Mas o que fez da pequena cidade uma metrópole em pouco mais de três décadas? Entre outras cousas e causas, São Paulo vai aos poucos se tornar a cidade sede dos cafeicultores do Oeste Paulista. A marcha da produção de café, vinda do Vale do Paraíba, e levada a cabo pela mão de obra de africanos escravizados, dominou as paisagens do interior paulista e fez da Província de São Paulo um dos maiores complexos cafeeiros de toda a história mundial. A elite do café precisava de um novo palco, uma nova cidade, uma nova roupagem para os seus empreendimentos e altíssimos lucros. Era preciso investir. Veio a ferrovia, veio a nova mão de obra, veio uma imensidão de imigrantes para a lavoura e para a cidade.
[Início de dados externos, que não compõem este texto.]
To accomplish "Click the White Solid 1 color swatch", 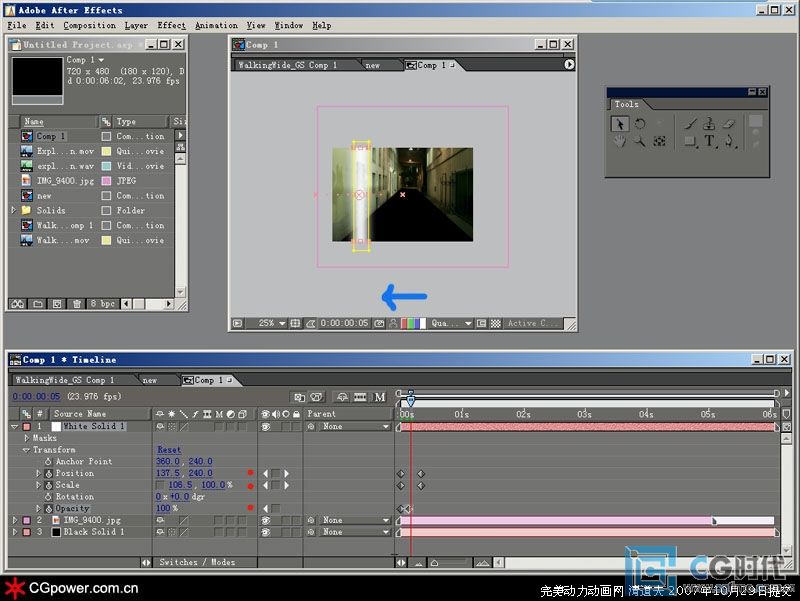I will (56, 427).
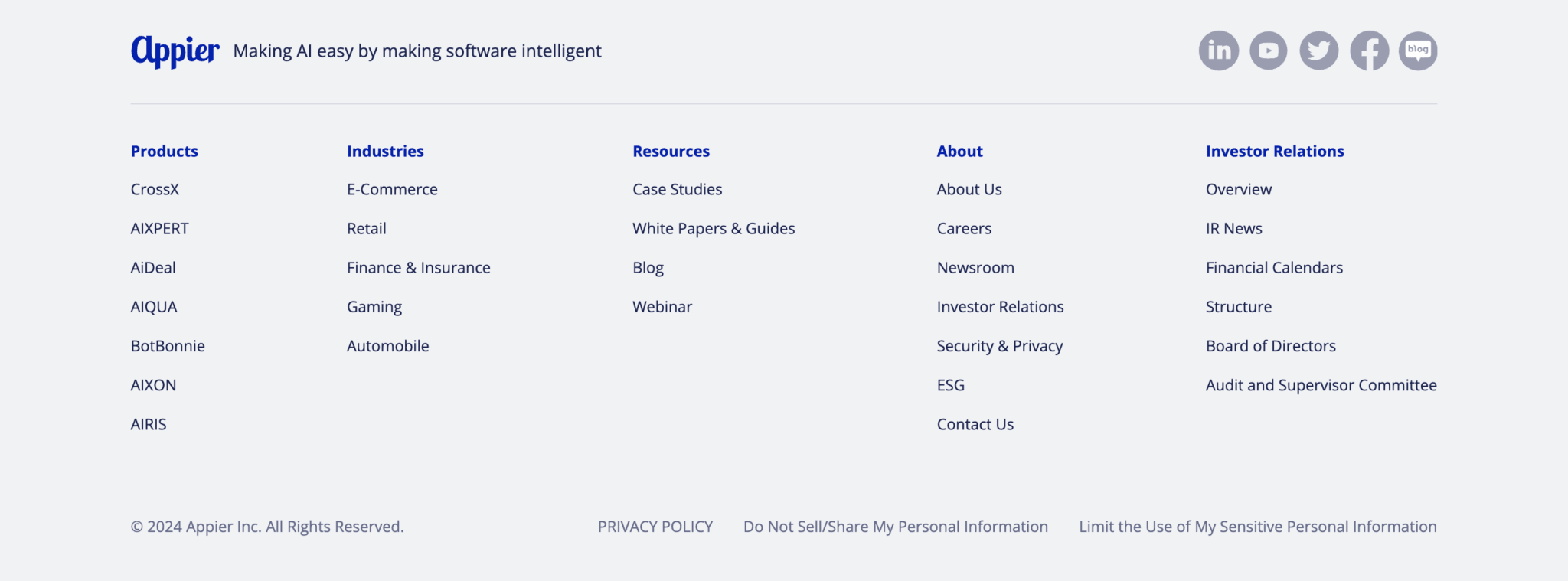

Veio o novo cemitério, veio o bonde elétrico, veio a nova vitrine, a nova sede de governo, os automóveis, as novas avenidas, as indústrias, o novo teatro para sua pujante burguesia. São Paulo era a sede do Capital e a Capital dos grandes lucros da exportação de café, agora convertidos em novos investimentos. O sol começava a brilhar mais forte na colina da garoa. São Paulo deixava o mundo todo “doidão” com seu café estimulante e se tornava o lugar mais tresloucado do Brasil, para nunca mais perder o posto até hoje.
METRÓPOLE DELIRANTE
Pois então, em 1900 São Paulo contava com aproximadamente 240 mil pessoas, em 1920 já tinha mais de 540 mil, em na década de 1940 já tinha mais de 1 milhão! De barro e taipa, depois de tijolo e depois de concreto armado, São Paulo é o palco de uma das mais avassaladoras transformações urbanas da humanidade. Força da grana, força da brutal exploração do trabalho, trabalho indígena, trabalho africano, trabalho alemão, trabalho italiano, trabalho árabe, trabalho nordestino, boliviano e novamente africano? Vila, Cidade e Metrópole em menos de 1 século, metrópole delirante que já deixava para trás as aventuras de Macunaíma para inventar outras tantas. Demolições, novas construções, mais demolições. Na década de 1970, com mais de 6 milhões de habitantes, a antiga cidade de barro já era de concreto e já era vertical, cheia de viadutos, e absolutamente repleta de periferias, afinal, a elite branca e quatrocentona não queria/ quer essa gente toda perto dela, não é?
O AVESSO DO AVESSO
São Paulo foi assim reinventando a concentração de todo tipo de Capital e reiterando sua força. Mandou na Primeira República inteira e até hoje ainda é uma máquina de eleger Presidentes da República. Lula, por exemplo, se fez na Grande São Paulo (ABC) da indústria automobilística, Fernando Henrique Cardoso se fez na USP. E os próximos presidenciáveis com mais chances certamente serão os que fizeram ou têm carreira política em São Paulo. A força da grana, a sede do Capitalismo brasileiro. Cidade que constantemente alimenta os sonhos de vencer na vida, de fazer fortuna, de viver o sonho brasileiro. O problema é que o sonho da razão bandeirante é principalmente a exploração, a mão de obra precarizada em toda parte, a violência, a precariedade urbana, o cinismo das elites, os mais de 50 mil moradores de rua e poucos padres Julios para dar conta de cuidar de tanta gente em desespero. Cidade de moer gente, de matar gente, de adoecer gente, cidade ilusão, cidade sombria, cidade poluída, cidade que mata rio, cidade que mata passarinho. Cidade alucinante, desigual, brutal, delirante! Aqui ninguém, dos jesuítas aos financistas, ninguém vai pro céu… 470 anos, da colina da catequização colonialista aos arranha-céus Berrini-Faria Lima. 470 anos de um lugar feito de gentes de todo o mundo, que trabalham, vivem, sofrem e morrem na vila-cidade-metrópole… viver e morrer em SP, quem vai querer?